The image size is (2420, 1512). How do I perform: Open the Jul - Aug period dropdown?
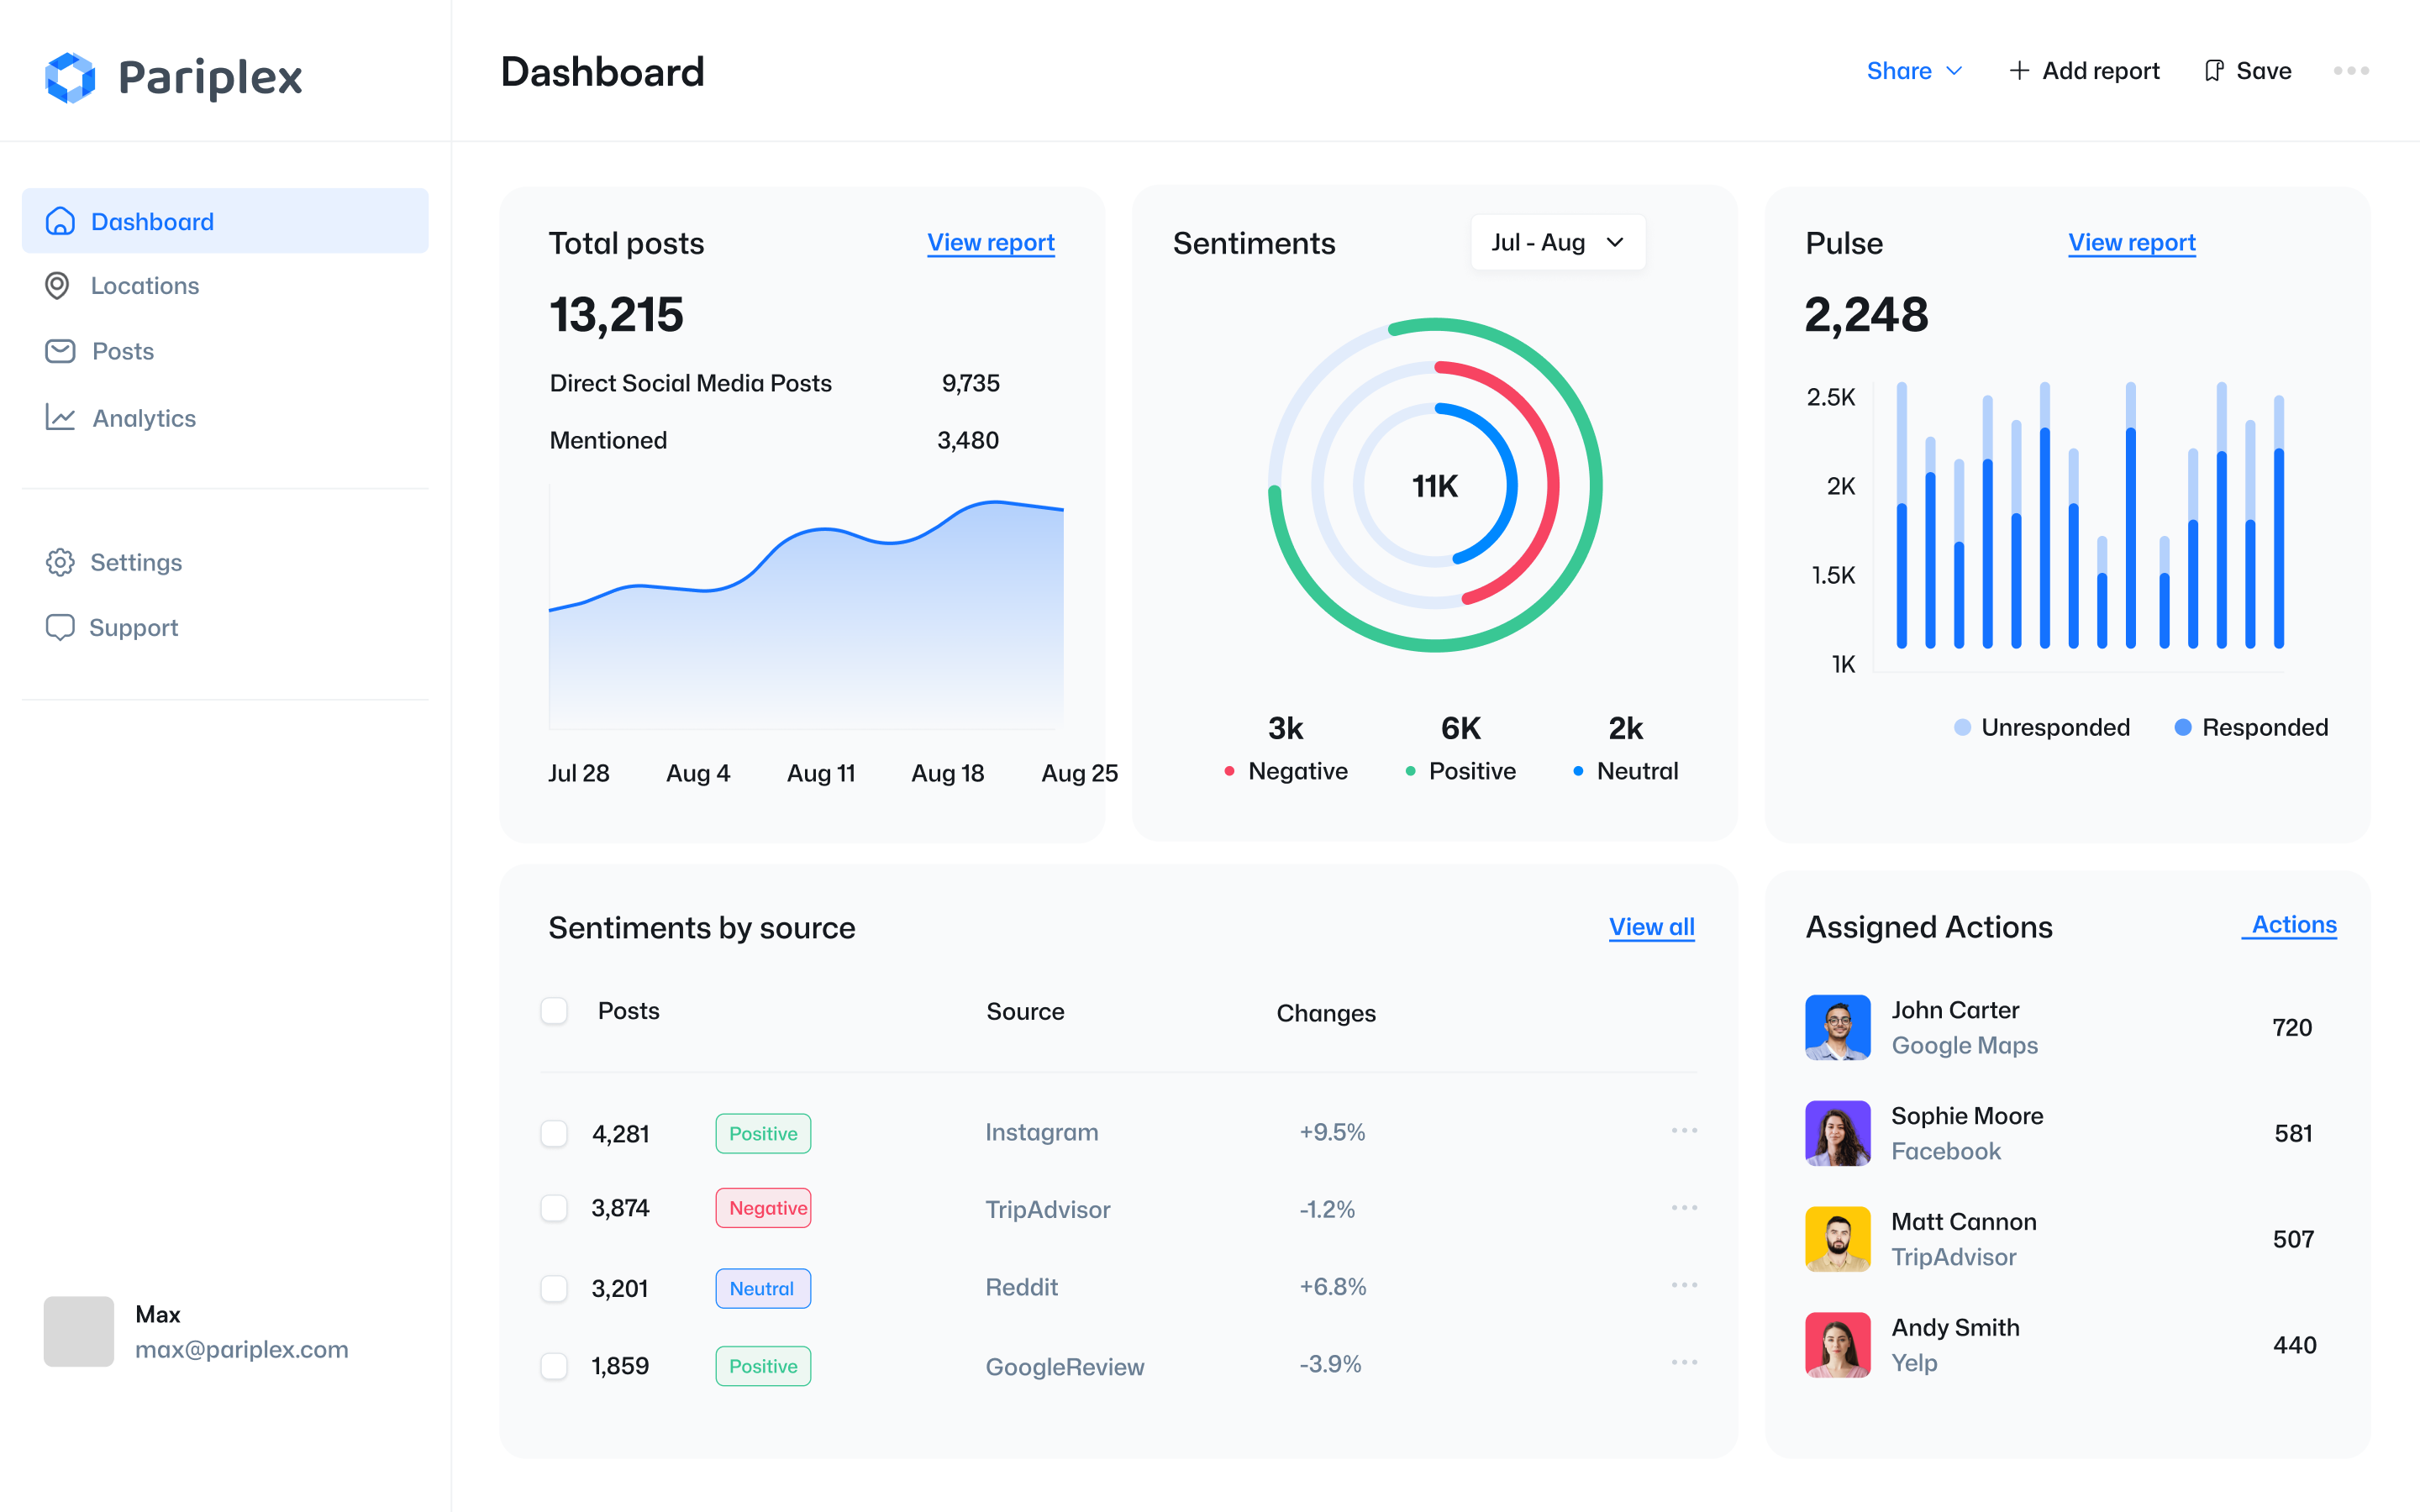coord(1557,243)
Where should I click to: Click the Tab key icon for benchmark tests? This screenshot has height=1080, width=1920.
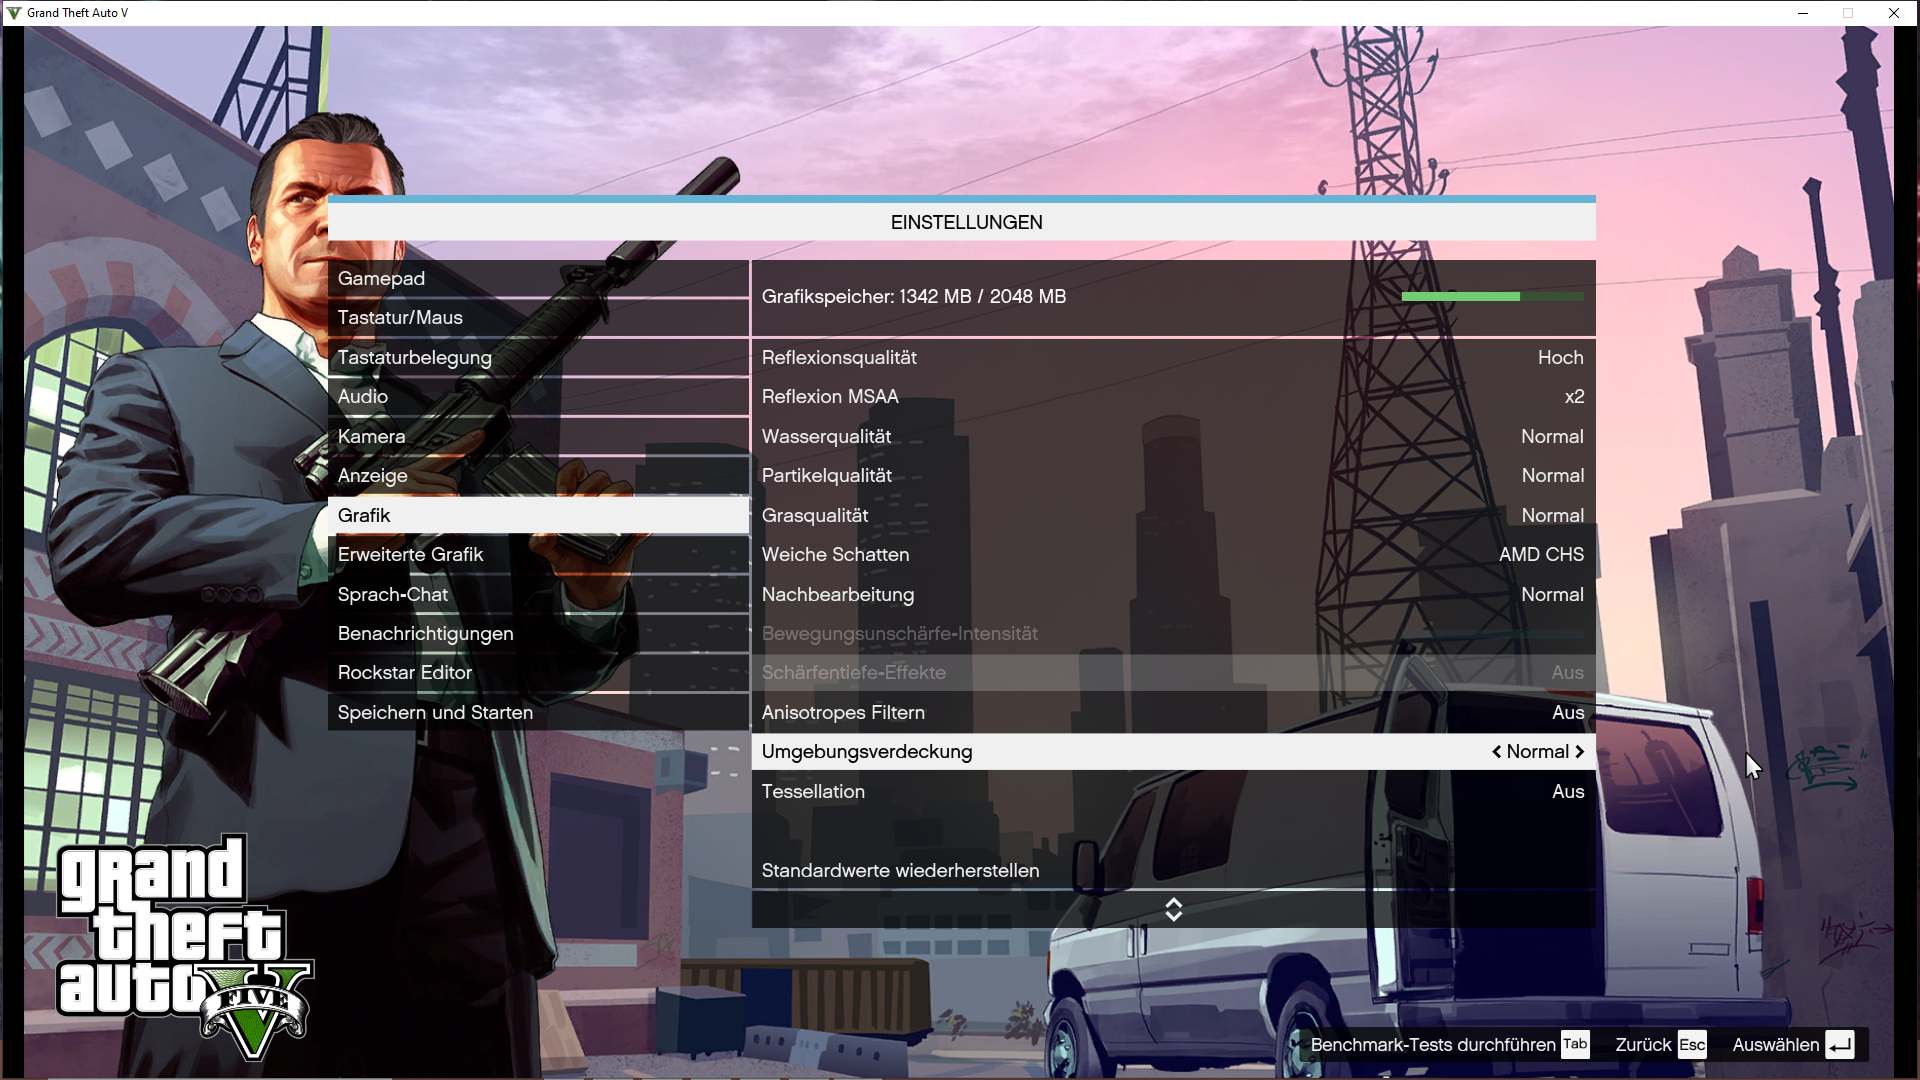[1575, 1044]
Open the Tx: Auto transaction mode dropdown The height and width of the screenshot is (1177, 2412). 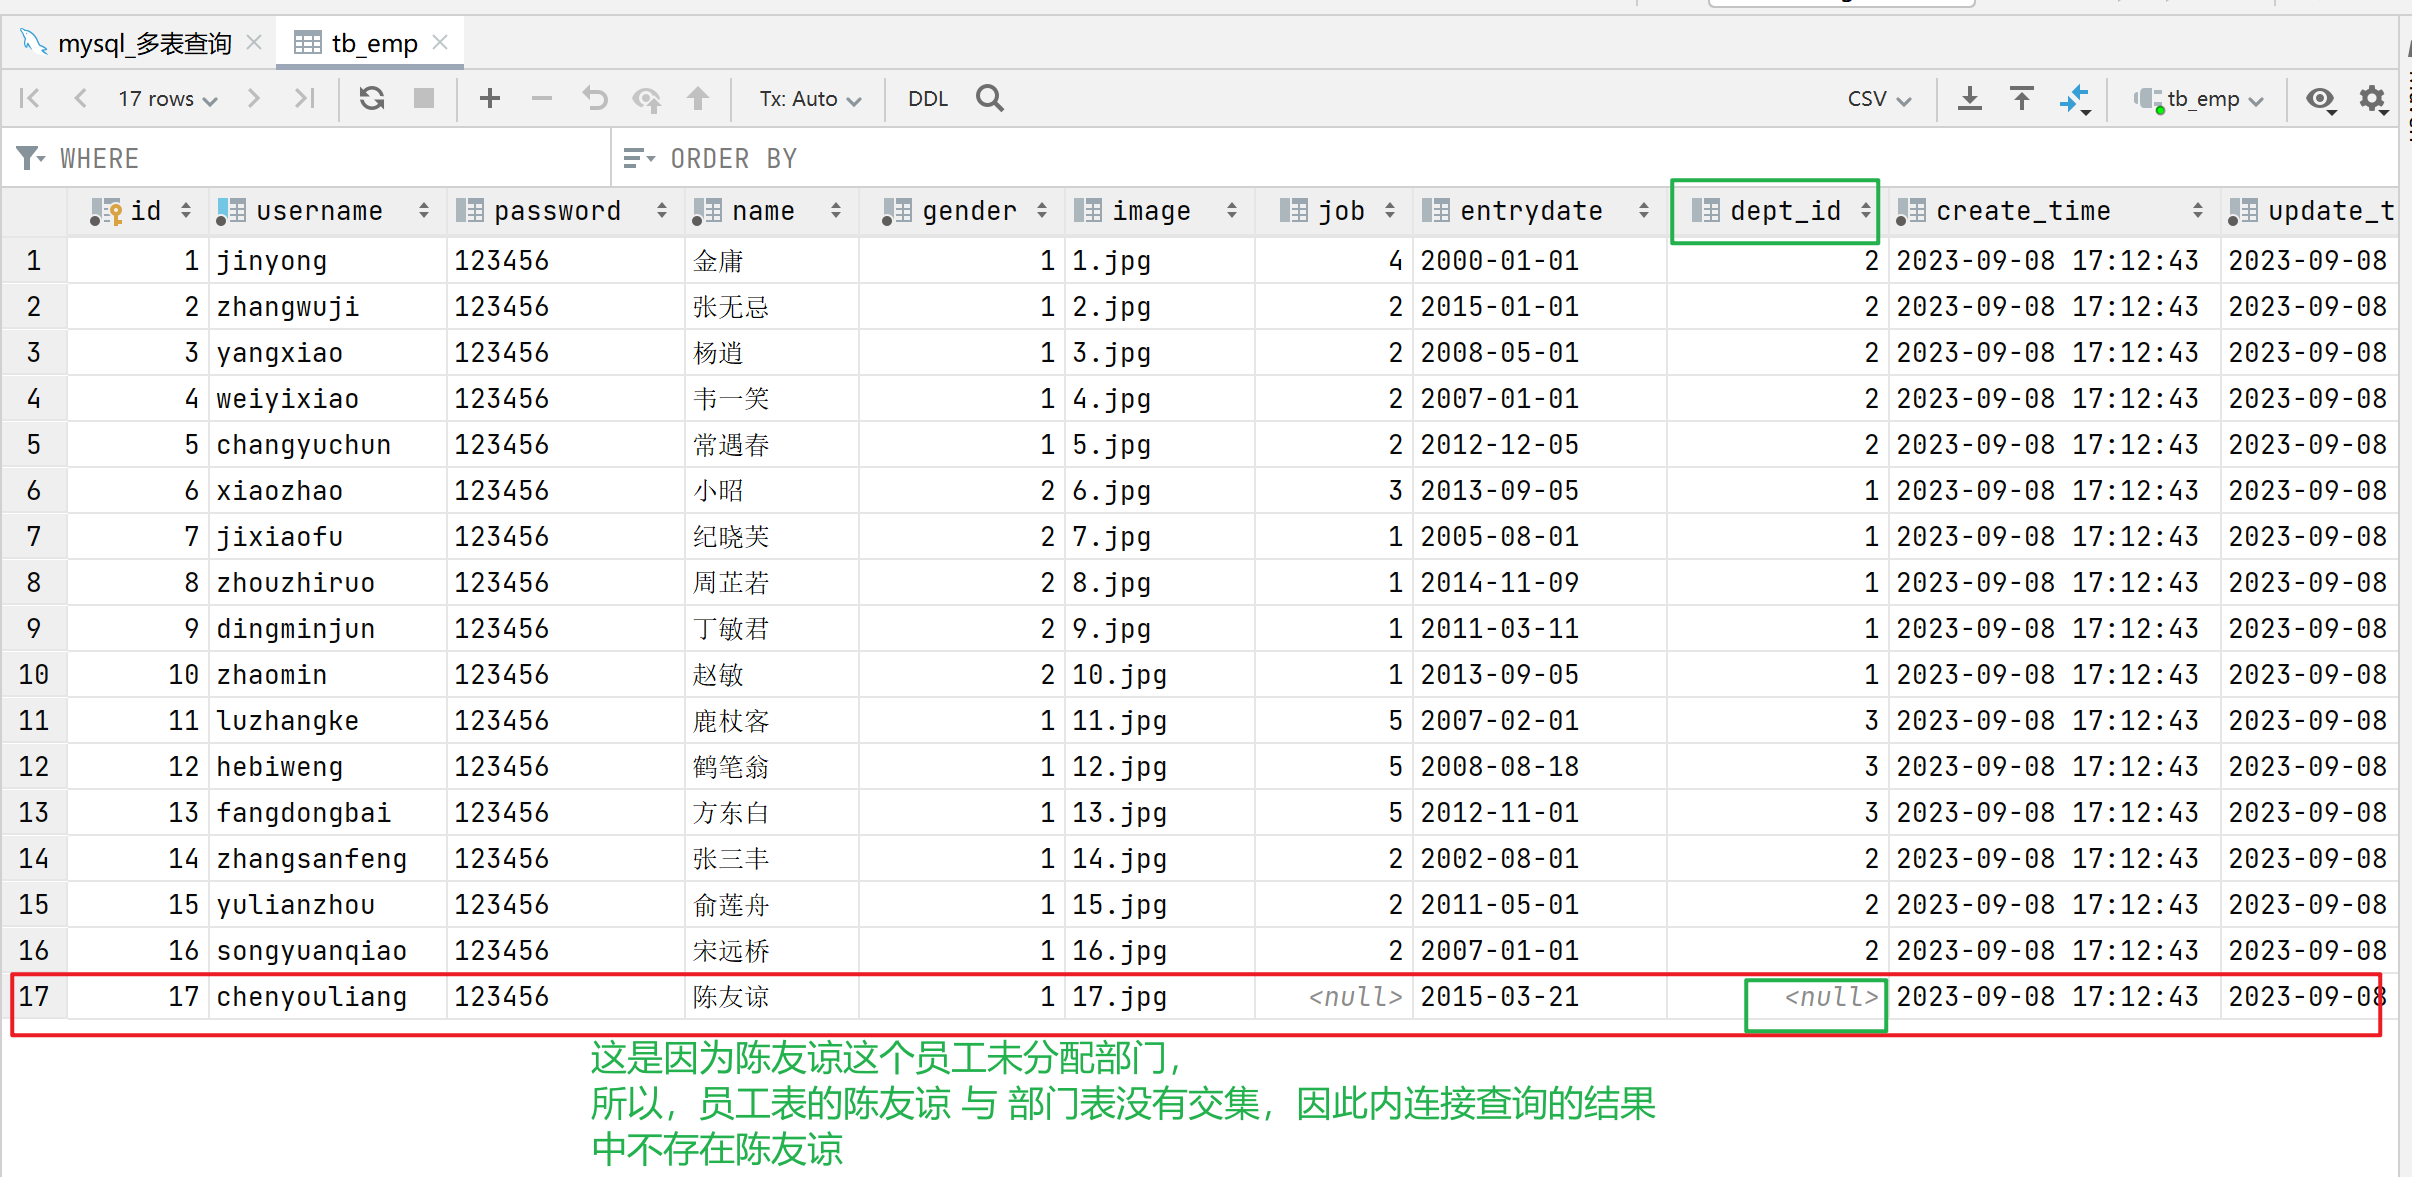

What the task requires: Please repeat exactly the lines from the one containing "Where should I" through the end of the entries, both included, omitting pictures.

Response for this exercise:
Where should I click to: Click the Tab key icon for benchmark tests? This screenshot has height=1080, width=1920.
[1575, 1044]
Open the Tx: Auto transaction mode dropdown The height and width of the screenshot is (1177, 2412). 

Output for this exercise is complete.